Today is the day :) The first demo of “The (unnamed) Scan Project,” aka TSP, to the public.

Currently, TSP consists of two parts:

  • Server
  • Command Line Interface (CLI)

The server orchestrates different security and quality scanners (SAST, DAST, SCA, human test, QA, Lint, etc.). In addition, it tracks scan results and diffs between scans, containing logic that helps make decisions if the software is releasable at any point in time or any step of the pipeline.

A sample scenario:

  1. At the beginning of the pipeline, we can ask the server to start Sonar, Snyk, Semgrep, and Veracode scans. The server begins all these scans asynchronously and tracks the results. It collects and normalizes, processes, and prioritizes all findings from different scanners.
  2. When the artifact is ready to be deployed in DEV, Sonar, Snyk, and Semgrep results are available, but the Veracode scan is still going on. That is enough information to decide to deploy in DEV. The server can compare the difference in code and findings with the previous scans and determine if we can deploy to DEV while we wait for the Veracode results.
  3. Now that the app is deployed in DEV, we can ask the server to initiate the DAST scan. Now we have two scans running in the background: Veracode and, say, OWASP ZAP. But we already have the results from SonarQube, Snyk, and Semgrep and can act on those.
  4. By the time the code/artifact is promoted, or a pull request is created, more time has passed. The server can now add the results from Veracode and OWASP ZAP to the picture and help make a (configurable) decision to break the pipeline or to continue deployment into TEST.
  5. When we are ready to promote this version of the artifact (or code) to PROD, we will have Veracode and OWASP ZAP scans finished, along with anything else that takes a long time to scan. The server can now help the decision if it’s ok to promote based on comparing the current version of the code with all the other information it has in the database, including past scans and any differences between the previous and current code versions.

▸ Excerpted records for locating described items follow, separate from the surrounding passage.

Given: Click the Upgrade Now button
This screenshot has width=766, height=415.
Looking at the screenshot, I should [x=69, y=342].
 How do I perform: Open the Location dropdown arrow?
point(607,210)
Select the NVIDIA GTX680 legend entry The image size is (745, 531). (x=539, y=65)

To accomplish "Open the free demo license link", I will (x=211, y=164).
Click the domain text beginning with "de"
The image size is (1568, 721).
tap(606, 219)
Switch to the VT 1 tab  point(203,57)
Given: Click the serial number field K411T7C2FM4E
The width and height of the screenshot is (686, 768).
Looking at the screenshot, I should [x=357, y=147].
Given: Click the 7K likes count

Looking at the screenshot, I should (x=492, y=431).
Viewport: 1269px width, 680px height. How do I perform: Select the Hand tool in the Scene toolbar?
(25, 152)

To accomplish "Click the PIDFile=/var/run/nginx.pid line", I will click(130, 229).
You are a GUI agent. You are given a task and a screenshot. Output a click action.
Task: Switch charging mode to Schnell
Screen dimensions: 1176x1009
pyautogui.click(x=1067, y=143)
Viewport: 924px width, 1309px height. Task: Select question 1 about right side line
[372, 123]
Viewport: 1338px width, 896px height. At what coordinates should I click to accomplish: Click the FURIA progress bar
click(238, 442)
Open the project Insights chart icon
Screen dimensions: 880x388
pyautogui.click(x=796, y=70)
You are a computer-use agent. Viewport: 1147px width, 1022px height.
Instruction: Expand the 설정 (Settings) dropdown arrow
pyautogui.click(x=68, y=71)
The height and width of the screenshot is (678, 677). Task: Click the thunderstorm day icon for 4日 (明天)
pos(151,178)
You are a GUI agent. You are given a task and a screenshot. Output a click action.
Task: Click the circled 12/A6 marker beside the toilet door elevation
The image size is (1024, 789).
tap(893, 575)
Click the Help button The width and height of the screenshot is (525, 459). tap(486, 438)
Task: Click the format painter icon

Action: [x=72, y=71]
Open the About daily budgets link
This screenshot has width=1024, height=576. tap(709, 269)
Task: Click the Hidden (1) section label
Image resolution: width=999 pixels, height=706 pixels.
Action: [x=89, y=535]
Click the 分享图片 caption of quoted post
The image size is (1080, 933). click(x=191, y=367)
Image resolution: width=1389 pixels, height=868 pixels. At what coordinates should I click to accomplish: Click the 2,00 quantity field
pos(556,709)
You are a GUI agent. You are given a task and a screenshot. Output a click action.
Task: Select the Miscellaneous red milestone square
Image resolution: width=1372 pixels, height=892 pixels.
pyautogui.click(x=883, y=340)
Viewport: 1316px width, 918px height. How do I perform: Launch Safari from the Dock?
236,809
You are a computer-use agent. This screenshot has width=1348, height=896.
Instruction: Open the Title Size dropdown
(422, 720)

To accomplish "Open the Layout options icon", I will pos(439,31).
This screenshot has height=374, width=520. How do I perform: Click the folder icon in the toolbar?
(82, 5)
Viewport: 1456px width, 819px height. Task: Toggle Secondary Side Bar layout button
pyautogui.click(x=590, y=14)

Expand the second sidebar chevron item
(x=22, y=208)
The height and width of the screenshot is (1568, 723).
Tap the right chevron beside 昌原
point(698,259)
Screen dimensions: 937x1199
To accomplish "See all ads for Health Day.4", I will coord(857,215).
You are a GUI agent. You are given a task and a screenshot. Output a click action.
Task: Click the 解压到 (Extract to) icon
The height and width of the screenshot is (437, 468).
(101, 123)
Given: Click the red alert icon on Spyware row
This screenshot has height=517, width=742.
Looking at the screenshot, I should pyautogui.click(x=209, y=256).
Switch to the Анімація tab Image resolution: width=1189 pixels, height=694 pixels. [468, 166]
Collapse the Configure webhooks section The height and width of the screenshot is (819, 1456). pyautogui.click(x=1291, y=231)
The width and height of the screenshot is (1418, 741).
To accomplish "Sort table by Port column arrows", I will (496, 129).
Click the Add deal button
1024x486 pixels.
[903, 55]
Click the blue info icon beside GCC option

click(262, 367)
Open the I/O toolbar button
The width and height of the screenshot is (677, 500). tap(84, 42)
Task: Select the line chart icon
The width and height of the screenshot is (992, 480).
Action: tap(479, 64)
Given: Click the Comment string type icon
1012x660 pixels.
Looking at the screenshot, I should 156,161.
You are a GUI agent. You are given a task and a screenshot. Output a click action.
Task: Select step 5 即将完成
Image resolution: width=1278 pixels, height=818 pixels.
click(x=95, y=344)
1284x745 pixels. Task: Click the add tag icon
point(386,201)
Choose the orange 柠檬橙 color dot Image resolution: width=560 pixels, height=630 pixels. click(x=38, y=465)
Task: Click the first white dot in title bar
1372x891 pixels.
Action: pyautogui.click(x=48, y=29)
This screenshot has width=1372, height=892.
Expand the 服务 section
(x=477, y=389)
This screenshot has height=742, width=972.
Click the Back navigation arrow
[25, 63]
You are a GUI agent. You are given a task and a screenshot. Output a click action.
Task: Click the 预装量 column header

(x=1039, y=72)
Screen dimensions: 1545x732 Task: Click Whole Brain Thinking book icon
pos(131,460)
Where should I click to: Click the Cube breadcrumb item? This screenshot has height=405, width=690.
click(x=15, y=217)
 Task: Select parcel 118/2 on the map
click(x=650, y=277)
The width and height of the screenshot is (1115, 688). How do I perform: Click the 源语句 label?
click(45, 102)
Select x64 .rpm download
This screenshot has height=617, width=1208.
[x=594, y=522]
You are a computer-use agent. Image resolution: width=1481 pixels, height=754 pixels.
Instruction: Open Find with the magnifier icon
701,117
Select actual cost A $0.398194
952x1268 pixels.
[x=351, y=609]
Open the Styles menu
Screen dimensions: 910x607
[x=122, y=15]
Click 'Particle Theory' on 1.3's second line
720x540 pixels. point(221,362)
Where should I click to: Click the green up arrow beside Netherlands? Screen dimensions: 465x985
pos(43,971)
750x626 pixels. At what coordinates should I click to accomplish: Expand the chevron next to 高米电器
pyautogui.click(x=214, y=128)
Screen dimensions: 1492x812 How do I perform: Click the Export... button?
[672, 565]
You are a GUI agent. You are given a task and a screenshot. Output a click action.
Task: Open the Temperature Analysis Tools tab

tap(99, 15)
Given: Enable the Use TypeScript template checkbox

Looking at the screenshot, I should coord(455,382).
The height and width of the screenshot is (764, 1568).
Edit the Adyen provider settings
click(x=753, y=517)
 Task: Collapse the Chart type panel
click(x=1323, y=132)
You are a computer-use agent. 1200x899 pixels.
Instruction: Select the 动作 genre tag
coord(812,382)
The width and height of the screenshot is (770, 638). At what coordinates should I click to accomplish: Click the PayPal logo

The CLI is just one of the implementations of clients to interact with the server - this is the part used in CI/CD pipelines and helps make requests to the server, asking it to initiate scans or help decide on any step of the pipeline. We will, of course, have integrations with all popular CI/CD platforms and tools and provide container images, GitHub Actions, etc.

Demo #1

The server console: Semgrep, Sonar, Snyk, and Veracode plugins are detected and loaded:

screenshot1

The server console: Request to scan a sample application received, scanners triggered in asynchronous mode. Snyk, Semgrep, and Sonar have finished quickly. We are still waiting on Veracode to finish:

screenshot2

The client console (CLI):

  • First command started the scan. It got a scan id to track the progress.
  • The client checks the status and sees that the results from Semgrep, Sonar, and Snyk are already available, but we are still waiting on Veracode:

screenshot3

We can get our results immediately:

screenshot4

All results from different scanners come in a simple, easy-to-process familiar format (multiple export formats are available via plugins):

screenshot5

While we were looking at the previous results, Veracode results are now available as well, as part of the same report:

screenshot6

In the end, we can just check the detailed scan status and corresponding scanner configurations:

screenshot7

Most of the parameters you see are guessed by TSP. Therefore, there was no need to configure anything except providing the necessary parameters, such as Veracode AppID. This is the current MVP limitation and will also be automated - unfortunately, the TSP team has very limited access to testing with Veracode at this time.